What to work on:
• 1. Decide whether each statement below agrees with the passage on the economic impact of the arts. Answer yes or no for each, quoting the words of the passage that settle it.
(a) In 2019, arts and culture created 3.2 million jobs in the United States.
(b) The National Endowment for the Arts distributed more than $6,109,400 in grants in Rhode Island over the past ten years.
(c) More than 18,000 workers in Rhode Island were employed by the arts and culture industries.
• 2. According to the passage on the economic impact of the arts, how much did art and cultural activities add to Rhode Island's economy?
• 3. Write a continuation of the passage on the economic impact of the arts, starting after its final sentence.

Quoted passage:
= = = = =

While many agree that a picture is worth a thousand words, it can also positively impact the economy of a community. Art and cultural activities, including live music, theater, dance performances and art exhibits, and especially events, prime a community’s economic engine, bringing dollars to local businesses and enhancing the quality of life of residents.
While the arts are often the soul of a city, it is clear that it has had an impact nationally, statewide and in the specifically here in Pawtucket.
In 2019, arts and culture added $919.7 billon to the United States’ GNP, creating 3.2 million jobs, paying out $447 billion in wages. The United States also had a $33 billion trade surplus in arts and cultural commodities, notes the National Assembly of State Art Agencies.
According to the National Endowment for the Arts, during the past five years the federal agency distributed more than $6,109,400 in grants in Rhode Island.
In the most recent information (2019) from the Arts and Cultural Production Satellite Account (ACPSA), which is produced jointly by the National Endowment for the Arts’ Office of Research & Analysis and the Bureau of Economic Analysis, and the U.S. Department of Commerce, Rhode Island they noted that art and cultural activities added 3.3 percent or $2.1 billion to Rhode Island’s economy.
Over 18,000 workers in the State were employed by the arts and culture industries, with workers earning wages and benefits totaling more than $1.1 billion.

= = = = =

Recorded data:
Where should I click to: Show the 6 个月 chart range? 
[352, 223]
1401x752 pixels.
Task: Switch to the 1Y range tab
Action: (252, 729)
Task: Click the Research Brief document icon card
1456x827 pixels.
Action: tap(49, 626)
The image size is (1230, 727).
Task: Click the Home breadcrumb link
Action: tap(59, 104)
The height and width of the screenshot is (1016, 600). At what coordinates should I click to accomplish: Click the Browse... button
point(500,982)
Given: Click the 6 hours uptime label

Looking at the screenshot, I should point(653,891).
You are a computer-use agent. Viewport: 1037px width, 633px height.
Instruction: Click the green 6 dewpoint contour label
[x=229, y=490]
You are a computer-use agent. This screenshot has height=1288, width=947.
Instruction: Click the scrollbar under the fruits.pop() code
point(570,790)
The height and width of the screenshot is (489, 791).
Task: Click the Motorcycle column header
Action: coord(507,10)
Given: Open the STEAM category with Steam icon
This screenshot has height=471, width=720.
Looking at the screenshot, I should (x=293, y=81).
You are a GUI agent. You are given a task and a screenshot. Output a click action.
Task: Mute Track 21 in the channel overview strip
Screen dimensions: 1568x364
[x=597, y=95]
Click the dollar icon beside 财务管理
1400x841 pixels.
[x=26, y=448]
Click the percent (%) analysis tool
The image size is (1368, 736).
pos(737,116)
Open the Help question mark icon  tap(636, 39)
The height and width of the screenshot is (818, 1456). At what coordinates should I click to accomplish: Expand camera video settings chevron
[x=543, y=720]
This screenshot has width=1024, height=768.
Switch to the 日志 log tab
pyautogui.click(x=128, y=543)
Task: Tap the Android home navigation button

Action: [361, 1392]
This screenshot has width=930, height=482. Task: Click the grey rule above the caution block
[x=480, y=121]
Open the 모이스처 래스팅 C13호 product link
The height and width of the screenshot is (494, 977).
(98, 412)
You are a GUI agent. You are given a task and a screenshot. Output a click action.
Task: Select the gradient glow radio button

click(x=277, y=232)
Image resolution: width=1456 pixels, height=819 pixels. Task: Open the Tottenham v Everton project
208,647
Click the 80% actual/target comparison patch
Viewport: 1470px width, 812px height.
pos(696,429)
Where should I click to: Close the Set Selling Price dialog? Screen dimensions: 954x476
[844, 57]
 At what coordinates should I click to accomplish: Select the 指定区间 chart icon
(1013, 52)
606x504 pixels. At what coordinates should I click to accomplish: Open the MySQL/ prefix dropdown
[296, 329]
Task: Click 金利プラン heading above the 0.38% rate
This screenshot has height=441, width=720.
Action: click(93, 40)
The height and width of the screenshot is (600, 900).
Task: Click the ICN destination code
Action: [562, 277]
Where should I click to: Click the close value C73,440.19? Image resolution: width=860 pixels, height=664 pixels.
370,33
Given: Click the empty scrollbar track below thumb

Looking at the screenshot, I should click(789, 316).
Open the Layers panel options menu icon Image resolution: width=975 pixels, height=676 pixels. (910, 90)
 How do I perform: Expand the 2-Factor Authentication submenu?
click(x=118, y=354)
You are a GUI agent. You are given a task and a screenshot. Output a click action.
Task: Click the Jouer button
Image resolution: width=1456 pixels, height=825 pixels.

= = = = =

Answers for each item:
• 1.
(a) Yes: "creating 3.2 million jobs"
(b) No: "during the past five years the federal agency distributed more than $6,109,400 in grants in Rhode Island"
(c) Yes: "Over 18,000 workers in the State were employed by the arts and culture industries"

• 2. They added 3.3 percent, or $2.1 billion, to Rhode Island's economy.

• 3.
More than 53 percent of Rhode Island’s adults attended live music, theater or dance performances, while 28 percent attended art exhibits, according to the 2017 Survey of Public Participation in the Arts, conducted in partnership with the United States Census Bureau.
Throughout the City of Pawtucket’s 307-acre Arts & Entertainment District, you will find hundreds of painters, creative sector companies, fiber artists, sculptors, photographers and artists of all mediums working within 23 historic and adaptive reuse mills. The City’s three theaters, ten art galleries, music venues, including The Met, Machines with Magnets and News Café, and the newly created National Park surrounding Slater Mill, create a reason for Rhode Islanders and tourists to come into the city for quality entertainment. The 23-year old Pawtucket Arts Festival, held every September, attracts thousands of people to experience art, “Pawtucket-style.”
Since 1999 the City’s arts policies would bring arts, craft persons and creative sector companies to underutilized or vacant mills. Developers have made approximately $96 million in private investment in 12 new residential lofts. The City’s mills are filled with artist studios and small creative businesses. The City’s arts initiative also gave birth to the Jacqueline M. Walsh School of Performing and Visual Arts (JMW), one of the state’s first high schools dedicated to the arts.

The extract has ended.